SUPReMM installation overview

Install overview

After upgrading to Open XDMoD 6.0 or higher and ensuring that it is working properly, enabling SUPReMM requires several steps:

  1. Install a SUPReMM data collection framework on the HPC compute nodes.
  2. Install MongoDB document database to store job-level performance data.
  3. Install and configure the SUPReMM Open XDMoD module.
  4. Install and configure the SUPReMM Job Summarization framework.
  5. Run the SUPReMM Job Summarization and Data Ingestion processes.

It is recommended that these steps be performed in the order listed.

System Requirements

The detailed list of software packages for each subsystem is listed in the respective system requirements pages.

Hardware requirements

The Open XDMoD SUPReMM module should be installed on the existing Open XDMoD system.

The PCP data collection software should be installed on the existing HPC compute nodes.

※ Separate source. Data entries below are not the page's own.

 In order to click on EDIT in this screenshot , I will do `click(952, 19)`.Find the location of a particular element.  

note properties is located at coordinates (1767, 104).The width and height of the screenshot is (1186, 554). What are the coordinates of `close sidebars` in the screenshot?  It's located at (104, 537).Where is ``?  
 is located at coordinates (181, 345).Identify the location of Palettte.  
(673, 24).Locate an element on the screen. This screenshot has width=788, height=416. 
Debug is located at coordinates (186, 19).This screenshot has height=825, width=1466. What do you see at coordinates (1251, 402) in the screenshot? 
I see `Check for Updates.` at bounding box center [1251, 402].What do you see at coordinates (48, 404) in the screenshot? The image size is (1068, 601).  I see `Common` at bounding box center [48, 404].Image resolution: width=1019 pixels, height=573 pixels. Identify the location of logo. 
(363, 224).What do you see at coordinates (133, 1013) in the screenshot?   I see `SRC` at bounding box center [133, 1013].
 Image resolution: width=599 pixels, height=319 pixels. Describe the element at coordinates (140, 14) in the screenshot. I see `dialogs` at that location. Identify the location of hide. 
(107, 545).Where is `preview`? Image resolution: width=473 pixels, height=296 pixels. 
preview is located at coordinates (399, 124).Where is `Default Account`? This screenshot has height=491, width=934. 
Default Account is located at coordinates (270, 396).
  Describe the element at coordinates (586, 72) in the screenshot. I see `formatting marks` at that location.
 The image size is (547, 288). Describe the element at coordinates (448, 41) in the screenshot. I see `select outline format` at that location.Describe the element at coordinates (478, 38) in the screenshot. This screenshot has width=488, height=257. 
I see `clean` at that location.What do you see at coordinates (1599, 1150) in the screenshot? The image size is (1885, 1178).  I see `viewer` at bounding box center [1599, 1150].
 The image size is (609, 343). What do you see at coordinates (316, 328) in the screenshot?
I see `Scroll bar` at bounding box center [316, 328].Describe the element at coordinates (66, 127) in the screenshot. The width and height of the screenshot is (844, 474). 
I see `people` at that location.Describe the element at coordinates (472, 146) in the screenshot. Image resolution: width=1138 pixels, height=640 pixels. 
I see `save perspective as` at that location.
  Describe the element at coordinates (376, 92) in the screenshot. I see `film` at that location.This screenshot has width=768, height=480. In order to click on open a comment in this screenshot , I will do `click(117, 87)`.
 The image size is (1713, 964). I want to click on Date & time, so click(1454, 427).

The SUPReMM job-level summarization software and SUPReMM document store server may be installed on the same machine as the Open XDMoD software. However, for best performance, it is recommended that a dedicated machine is used to host the document store server that contains the job summary documents. This machine can also be used to run the job-level summarization software.

We do not recommend installing databases or webservers on any HPC compute nodes.

Storage requirements

The amount of data storage depends on the amount of historical data that is desired to be stored.

The following estimates are based on using the default configuration:

  • Raw node level metrics: 70 MB per node per day (stored as files on the network filesystem)
  • Job level summary records: 36 KB per job (stored in MongoDB)
  • XDMoD datawarehouse: 2 KB per job (stored in MySQL)

These estimates were obtained from the average storage usage for the SUPReMM system installed on the HPC resource at CCR Buffalo. The actual quantity of data storage required depends on many factors including the rate of job creation and which metrics are collected.